SUPPLIED RECORDS ::

Begin

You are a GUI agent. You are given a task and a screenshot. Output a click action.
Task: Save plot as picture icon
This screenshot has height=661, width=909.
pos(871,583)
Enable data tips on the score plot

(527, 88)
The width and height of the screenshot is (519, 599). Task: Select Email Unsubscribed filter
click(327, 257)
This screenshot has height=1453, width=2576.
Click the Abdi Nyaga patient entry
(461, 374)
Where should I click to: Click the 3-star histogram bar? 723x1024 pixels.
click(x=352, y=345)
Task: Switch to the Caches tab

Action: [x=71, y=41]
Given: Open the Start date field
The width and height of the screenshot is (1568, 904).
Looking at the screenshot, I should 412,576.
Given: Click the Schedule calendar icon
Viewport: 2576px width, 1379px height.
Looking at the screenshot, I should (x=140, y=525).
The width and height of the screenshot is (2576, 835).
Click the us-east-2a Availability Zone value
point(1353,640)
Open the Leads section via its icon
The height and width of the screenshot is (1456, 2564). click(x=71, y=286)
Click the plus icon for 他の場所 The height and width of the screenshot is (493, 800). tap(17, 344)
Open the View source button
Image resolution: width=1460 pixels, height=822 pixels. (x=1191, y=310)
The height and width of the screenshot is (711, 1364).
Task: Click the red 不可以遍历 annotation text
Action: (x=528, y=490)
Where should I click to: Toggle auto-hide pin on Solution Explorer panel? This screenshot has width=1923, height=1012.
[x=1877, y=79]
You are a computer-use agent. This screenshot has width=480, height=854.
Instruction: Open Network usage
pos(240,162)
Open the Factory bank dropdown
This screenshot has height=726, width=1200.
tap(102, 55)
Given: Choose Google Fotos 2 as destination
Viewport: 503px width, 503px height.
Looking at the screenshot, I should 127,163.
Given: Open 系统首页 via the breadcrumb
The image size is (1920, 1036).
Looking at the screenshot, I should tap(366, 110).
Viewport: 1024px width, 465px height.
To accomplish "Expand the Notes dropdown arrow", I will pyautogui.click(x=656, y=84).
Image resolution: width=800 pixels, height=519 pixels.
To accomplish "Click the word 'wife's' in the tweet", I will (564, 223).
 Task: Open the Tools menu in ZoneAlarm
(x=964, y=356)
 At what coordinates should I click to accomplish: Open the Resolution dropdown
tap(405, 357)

End

AIM ::
Retype the part of the records that opens with the line containing "Given: Choose Google Fotos 2 as destination" and closes with the line containing "Looking at the screenshot, I should tap(366, 110).", keeping both of those lines.

EXERCISE ANSWER ::
Given: Choose Google Fotos 2 as destination
Viewport: 503px width, 503px height.
Looking at the screenshot, I should 127,163.
Given: Open 系统首页 via the breadcrumb
The image size is (1920, 1036).
Looking at the screenshot, I should tap(366, 110).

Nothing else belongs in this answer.